If the assumption isn't true, you could try using a Bloom Filter - they can be stored much more compactly than a hash table (since they only store fact of presence), but they do run the risk of false positives. This risk can be bounded though, by our choice of how much memory to spend on the bloom filter.
We can then use the bloom filter to detect potential duplicates in O(n) time and check each candidate in O(n) time.
This python code is a modification of QuickSort:
def findDuplicate(arr):
orig_len = len(arr)
if orig_len <= 1:
return None
pivot = arr.pop(0)
greater = [i for i in arr if i > pivot]
lesser = [i for i in arr if i < pivot]
if len(greater) + len(lesser) != orig_len - 1:
return pivot
else:
return findDuplicate(lesser) or findDuplicate(greater)
It finds a duplicate in O(n logn)), I think. It uses extra memory on the stack, but it can be rewritten to use only one copy of the original data, I believe:
def findDuplicate(arr):
orig_len = len(arr)
if orig_len <= 1:
return None
pivot = arr.pop(0)
greater = [arr.pop(i) for i in reversed(range(len(arr))) if arr[i] > pivot]
lesser = [arr.pop(i) for i in reversed(range(len(arr))) if arr[i] < pivot]
if len(arr):
return pivot
else:
return findDuplicate(lesser) or findDuplicate(greater)
The list comprehensions that produce greater and lesser destroy the original with calls to pop().
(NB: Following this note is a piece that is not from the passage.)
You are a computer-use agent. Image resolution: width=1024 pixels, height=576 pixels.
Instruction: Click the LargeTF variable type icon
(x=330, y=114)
If arr is not empty after removing greater and lesser from it, then there must be a duplicate and it must be pivot.
The code suffers from the usual stack overflow problems on sorted data, so either a random pivot or an iterative solution which queues the data is necessary:
def findDuplicate(full):
import copy
q = [full]
while len(q):
arr = copy.copy(q.pop(0))
orig_len = len(arr)
if orig_len > 1:
pivot = arr.pop(0)
greater = [arr.pop(i) for i in reversed(range(len(arr))) if arr[i] > pivot]
lesser = [arr.pop(i) for i in reversed(range(len(arr))) if arr[i] < pivot]
if len(arr):
return pivot
else:
q.append(greater)
q.append(lesser)
return None
However, now the code needs to take a deep copy of the data at the top of the loop, changing the memory requirements.
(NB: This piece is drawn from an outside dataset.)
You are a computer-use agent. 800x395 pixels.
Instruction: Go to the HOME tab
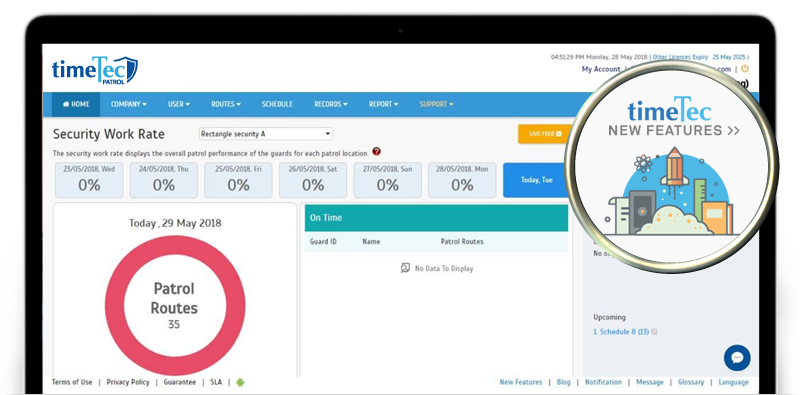click(76, 104)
So much for computer science. The naive algorithm clobbers my code in python, probably because of python's sorting algorithm:
def findDuplicate(arr):
arr = sorted(arr)
prev = arr.pop(0)
for element in arr:
if element == prev:
return prev
else:
prev = element
return None
Rather than sorting the array and then checking, I would suggest writing an implementation of a comparison sort function that exits as soon as the dup is found, leading to no extra memory requirement (depending on the algorithm you choose, obviously) and a worst case O(nlogn) time (again, depending on the algorithm), rather than a best (and average, depending...) case O(nlogn) time.
E.g. An implementation of in-place merge sort.
http://en.wikipedia.org/wiki/Merge_sort
Hint: Use the property that A XOR A == 0, and 0 XOR A == A.
As a variant of your solution (2), you can use radix sort. No extra memory, and will run in
linear time. You can argue that time is also affected by the size of numbers representation, but you have already given bounds for that: radix sort runs in time O(k n), where k is the number of digits you can sort ar each pass. That makes the whole algorithm O(7n)for sorting plus O(n) for checking the duplicated number -- which is O(8n)=O(n).
Pros:
No extra memory
O(n)
Cons:
Need eight O(n) passes.
And how about the problem of finding ALL duplicates? Can this be done in less than
O(n ln n) time? (Sort & scan) (If you want to restore the original array, carry along the original index and reorder after the end, which can be done in O(n) time)
def singleton(array):
return reduce(lambda x,y:x^y, array)
Sort integer by sorting them on place they should be. If you get "collision" than you found the correct number.
space complexity O(1) (just same space that can be overwriten)
time complexity less than O(n) becuse you will statisticaly found collison before getting on the end.